We're making do without Chef Carrie this week - but we couldn't be prouder to see her go!
This September 1-5, Chef Carrie will be in Telluride, Colorado for the Telluride Film Festival; she is working as a guest chef on several events for the festival. While she is there, she will be collaborating with Chef Eliza Gavin. Chef Gavin is an award-winning chef whose name you might recognize from her time as a competitor on Top Chef. Her restaurant, 221 South Oak, is widely regarded as one of the top restaurants in Telluride.
We are so honored and excited that our own Chef Carrie will be representing at this wonderful event alongside such prestigious company! Way to go, Carrie! We wish you well this week!
You won’t believe who our new guests on the farm are!
Thanks to our friends at Chispas Farms, four turkeys now call Sol Harvest Farm home! Eli Burg and the folks at Chispas loaned us these guys as a creative (and efficient!) solution to our grasshopper problem.
As we all know, the rains have been torrential this year, which has given rise to beautiful crops – and a rash of grasshoppers. Sol Harvest Farm is not the only farm to feel the hit – grasshoppers have been voraciously munching on our crops all over the state of New Mexico.
Farmer Ric has been working hard this season to combat the grasshoppers using natural deterrents like cedar oil, hot pepper spray and diatomaceous earth, but we needed a more aggressive tactic to deal with this year’s grasshopper population.
That’s where the turkeys come in – a single turkey can eat up to a thousand grasshoppers in a single day!!!! And these wonderful turkeys are already helping! Cherie says they must have munched two hundred grasshoppers just in their first 20 minutes on the farm!
Thank you Chispas, and thank you turkeys! You’re helping make Sol Harvest Farm amazing!
Summertime produce is starting to come in fast and furious from the farm, and one of our favorite items that we’re getting right now from Sol Harvest Farm is shishito peppers. Farmer Ric has gotten a gorgeous and bountiful crop of shishito peppers this year, and we couldn’t be more excited to have them in the restaurant!
Shishitos are small, mild green peppers that are packed with flavor. They are also so deliciously simple to prepare it almost seems too good to be true!

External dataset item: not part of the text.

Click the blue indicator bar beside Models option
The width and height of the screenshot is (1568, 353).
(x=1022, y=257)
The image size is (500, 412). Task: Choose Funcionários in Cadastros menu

Shishitos are perfect sautéed whole until they blister, and tossed with just a bit of olive oil and salt. If you want to get really fancy, I love them sprinkled with just a little lemon juice and feta cheese.

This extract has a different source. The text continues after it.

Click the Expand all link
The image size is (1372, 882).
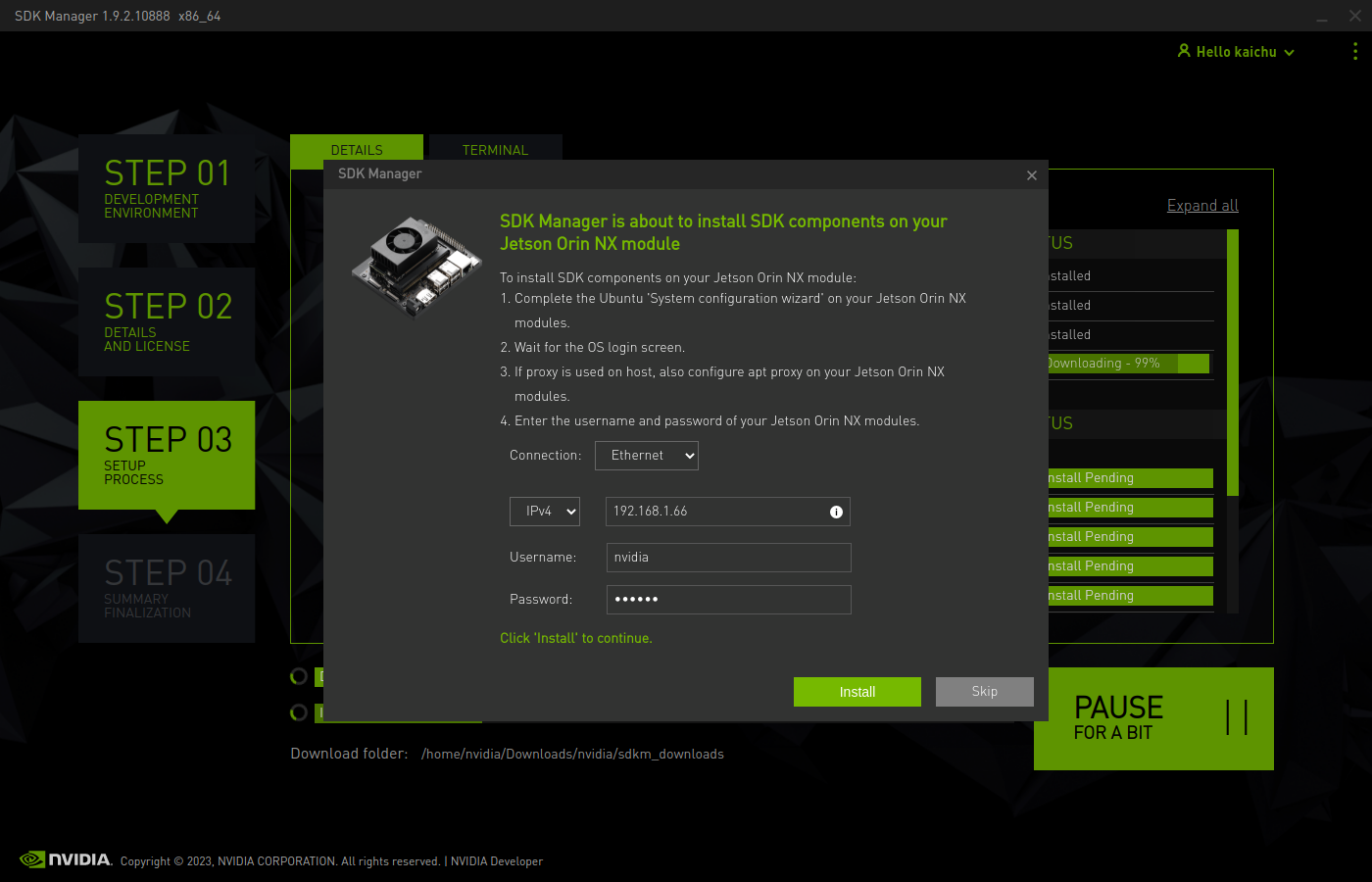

Chef Carrie has not only been incorporating them into our seasonal flatbreads and our breakfast scramble on weekends, last week she also made fried shishito appetizer with hoisin sauce and sesame oil that was absolutely incredible.
Stop in tonight for a shishito and chicken soup and try these flavorful little peppers for yourself! And, if you don’t have them here at Farm & Table, don’t forget that Farmer Ric and Sol Harvest Farm are at the Downtown Growers’ Market every Saturday selling them (and all kinds of other goodies) as well!
Cheers to the summertime harvest!
Rain is always a blessing here in the desert, and this year we’ve been especially blessed! We had a rainy spring followed by a rainy summer, and nobody knows that better than the farmers here in Albuquerque. I talked to Farmer Ric yesterday to find out what the rains have meant for his crops.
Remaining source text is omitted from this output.